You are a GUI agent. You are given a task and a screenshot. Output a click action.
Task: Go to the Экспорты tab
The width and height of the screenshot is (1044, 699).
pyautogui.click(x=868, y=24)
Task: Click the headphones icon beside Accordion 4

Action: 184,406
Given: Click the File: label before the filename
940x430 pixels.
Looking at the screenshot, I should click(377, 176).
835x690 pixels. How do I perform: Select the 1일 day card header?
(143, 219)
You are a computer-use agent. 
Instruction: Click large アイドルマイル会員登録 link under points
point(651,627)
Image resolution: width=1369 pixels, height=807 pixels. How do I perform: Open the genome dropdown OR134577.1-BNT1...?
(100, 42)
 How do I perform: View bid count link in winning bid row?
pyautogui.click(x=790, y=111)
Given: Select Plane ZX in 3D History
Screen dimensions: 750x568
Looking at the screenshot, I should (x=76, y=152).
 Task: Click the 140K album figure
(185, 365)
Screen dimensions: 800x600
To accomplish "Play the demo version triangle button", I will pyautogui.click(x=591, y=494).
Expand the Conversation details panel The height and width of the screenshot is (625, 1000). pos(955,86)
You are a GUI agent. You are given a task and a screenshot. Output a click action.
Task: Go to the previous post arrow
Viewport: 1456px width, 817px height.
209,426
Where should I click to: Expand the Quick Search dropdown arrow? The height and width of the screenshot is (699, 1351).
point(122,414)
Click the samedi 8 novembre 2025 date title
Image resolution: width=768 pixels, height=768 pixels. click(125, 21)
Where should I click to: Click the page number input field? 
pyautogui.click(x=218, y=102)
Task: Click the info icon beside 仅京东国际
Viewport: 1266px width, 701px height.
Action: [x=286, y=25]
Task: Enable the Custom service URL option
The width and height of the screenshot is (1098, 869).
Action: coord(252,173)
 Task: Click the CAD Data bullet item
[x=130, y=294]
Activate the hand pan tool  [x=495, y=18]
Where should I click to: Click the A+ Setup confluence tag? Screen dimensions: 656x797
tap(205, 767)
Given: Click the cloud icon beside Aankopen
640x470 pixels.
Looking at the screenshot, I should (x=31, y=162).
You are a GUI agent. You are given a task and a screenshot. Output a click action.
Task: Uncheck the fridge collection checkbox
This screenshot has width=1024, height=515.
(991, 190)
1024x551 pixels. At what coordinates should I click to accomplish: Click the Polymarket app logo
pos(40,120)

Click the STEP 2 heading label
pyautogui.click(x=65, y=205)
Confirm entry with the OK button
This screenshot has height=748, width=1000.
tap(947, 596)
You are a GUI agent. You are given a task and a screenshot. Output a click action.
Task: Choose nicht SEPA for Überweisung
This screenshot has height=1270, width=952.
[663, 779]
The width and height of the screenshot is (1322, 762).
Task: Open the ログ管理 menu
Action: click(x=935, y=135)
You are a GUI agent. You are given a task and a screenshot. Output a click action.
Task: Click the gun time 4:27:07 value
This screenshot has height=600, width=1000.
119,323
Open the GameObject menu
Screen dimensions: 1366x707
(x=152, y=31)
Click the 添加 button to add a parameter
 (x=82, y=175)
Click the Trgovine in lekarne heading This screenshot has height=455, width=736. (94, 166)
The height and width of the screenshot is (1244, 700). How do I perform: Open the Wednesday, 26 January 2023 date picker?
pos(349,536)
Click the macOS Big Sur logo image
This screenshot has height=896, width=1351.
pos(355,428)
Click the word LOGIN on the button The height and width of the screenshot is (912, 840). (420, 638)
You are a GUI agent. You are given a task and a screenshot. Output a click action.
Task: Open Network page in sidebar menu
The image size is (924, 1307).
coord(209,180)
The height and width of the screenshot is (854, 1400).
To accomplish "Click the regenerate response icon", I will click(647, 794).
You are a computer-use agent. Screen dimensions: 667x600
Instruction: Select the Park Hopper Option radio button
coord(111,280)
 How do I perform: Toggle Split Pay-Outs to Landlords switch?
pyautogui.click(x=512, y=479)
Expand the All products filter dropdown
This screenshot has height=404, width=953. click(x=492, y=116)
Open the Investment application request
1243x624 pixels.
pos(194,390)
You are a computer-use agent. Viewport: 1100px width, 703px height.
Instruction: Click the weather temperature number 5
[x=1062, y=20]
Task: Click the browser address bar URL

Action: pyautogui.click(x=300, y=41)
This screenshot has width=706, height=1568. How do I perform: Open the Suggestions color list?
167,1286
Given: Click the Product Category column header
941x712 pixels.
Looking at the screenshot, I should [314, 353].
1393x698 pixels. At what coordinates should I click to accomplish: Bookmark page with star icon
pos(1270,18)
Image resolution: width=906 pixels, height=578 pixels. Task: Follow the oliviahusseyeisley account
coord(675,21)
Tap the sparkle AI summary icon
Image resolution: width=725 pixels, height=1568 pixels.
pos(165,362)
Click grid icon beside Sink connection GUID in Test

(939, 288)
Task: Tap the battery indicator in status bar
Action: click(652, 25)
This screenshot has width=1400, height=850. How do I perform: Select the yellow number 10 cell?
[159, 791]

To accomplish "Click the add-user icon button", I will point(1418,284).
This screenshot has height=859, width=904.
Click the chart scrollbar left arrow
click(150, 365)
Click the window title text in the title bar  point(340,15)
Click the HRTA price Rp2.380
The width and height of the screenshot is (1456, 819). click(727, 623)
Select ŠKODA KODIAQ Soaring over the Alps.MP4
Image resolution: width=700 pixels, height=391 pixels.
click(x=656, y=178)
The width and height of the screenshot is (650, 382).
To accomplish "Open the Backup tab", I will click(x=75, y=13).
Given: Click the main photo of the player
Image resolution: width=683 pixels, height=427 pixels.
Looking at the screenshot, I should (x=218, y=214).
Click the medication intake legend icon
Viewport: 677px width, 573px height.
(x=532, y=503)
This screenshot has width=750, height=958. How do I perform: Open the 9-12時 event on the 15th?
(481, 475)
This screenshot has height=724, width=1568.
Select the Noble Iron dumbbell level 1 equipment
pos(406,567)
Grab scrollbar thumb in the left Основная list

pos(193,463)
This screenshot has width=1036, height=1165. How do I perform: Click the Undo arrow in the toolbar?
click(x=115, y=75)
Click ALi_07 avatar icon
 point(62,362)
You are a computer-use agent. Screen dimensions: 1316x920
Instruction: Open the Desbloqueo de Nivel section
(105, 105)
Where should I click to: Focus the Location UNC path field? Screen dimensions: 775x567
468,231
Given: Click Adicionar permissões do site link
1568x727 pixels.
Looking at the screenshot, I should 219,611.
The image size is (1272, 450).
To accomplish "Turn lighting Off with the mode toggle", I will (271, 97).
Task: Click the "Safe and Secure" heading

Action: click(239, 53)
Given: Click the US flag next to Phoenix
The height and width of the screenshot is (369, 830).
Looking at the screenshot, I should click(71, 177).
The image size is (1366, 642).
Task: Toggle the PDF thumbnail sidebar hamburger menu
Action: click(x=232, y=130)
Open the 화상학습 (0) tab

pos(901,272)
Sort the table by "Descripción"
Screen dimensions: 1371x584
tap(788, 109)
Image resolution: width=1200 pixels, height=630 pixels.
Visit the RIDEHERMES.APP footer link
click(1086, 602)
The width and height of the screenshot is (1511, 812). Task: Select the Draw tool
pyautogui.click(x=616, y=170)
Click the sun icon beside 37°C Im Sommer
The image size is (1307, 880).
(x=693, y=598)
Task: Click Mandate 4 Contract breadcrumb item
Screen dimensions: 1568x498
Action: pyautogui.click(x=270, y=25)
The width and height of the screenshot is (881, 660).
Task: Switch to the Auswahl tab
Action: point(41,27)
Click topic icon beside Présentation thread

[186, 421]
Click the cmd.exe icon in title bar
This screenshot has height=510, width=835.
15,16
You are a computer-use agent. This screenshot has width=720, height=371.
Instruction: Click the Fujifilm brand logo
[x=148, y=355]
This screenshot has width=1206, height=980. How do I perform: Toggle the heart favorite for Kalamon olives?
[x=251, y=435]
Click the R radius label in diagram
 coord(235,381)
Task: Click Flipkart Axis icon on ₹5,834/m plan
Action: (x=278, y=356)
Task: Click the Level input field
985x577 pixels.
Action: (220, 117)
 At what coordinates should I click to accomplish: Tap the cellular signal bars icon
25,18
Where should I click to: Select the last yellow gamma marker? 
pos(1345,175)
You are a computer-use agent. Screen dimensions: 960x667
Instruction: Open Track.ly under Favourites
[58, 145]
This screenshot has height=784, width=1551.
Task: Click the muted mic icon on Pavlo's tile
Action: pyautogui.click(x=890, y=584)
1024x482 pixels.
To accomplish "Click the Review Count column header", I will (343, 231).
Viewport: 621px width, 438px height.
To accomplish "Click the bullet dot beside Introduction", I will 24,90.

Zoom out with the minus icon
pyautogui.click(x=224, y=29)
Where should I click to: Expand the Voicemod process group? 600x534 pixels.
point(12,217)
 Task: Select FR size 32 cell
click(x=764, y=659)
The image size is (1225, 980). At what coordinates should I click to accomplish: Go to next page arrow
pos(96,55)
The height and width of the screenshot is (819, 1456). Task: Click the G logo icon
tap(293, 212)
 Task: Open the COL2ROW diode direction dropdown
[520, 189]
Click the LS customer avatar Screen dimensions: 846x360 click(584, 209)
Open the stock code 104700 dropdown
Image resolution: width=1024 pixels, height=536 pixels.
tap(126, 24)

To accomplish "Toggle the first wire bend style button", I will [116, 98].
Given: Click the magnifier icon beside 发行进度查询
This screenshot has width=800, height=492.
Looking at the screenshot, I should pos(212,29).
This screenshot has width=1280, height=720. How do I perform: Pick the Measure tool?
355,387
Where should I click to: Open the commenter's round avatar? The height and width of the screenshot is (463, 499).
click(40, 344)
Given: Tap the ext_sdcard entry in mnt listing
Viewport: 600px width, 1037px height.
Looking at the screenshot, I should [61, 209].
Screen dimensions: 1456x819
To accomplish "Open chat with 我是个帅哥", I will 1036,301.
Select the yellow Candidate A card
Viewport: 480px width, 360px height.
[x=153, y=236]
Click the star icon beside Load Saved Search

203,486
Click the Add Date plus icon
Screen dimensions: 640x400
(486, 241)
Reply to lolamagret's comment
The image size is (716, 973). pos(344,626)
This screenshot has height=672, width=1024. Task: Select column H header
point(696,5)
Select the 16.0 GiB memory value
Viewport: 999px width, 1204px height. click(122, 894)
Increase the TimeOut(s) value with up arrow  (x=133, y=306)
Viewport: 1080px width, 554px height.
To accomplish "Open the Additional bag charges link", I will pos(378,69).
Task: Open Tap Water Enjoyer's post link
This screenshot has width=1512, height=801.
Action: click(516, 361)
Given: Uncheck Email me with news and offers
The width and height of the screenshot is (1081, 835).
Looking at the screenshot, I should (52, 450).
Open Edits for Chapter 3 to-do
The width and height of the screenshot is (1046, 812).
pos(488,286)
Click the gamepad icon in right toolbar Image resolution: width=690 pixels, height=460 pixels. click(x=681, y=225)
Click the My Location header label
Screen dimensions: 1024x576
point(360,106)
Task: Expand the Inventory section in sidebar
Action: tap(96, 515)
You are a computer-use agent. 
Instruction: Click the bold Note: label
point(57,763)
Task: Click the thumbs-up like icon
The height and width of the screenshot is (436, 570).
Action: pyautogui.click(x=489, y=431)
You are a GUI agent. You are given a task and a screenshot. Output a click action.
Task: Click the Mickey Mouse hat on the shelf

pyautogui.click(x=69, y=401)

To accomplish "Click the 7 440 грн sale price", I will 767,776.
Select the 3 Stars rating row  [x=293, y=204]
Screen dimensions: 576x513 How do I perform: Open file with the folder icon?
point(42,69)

_Problem:_ Take every line above where "post" appears and copy it.

_Exercise solution:_
Task: Go to the previous post arrow
Task: Open Tap Water Enjoyer's post link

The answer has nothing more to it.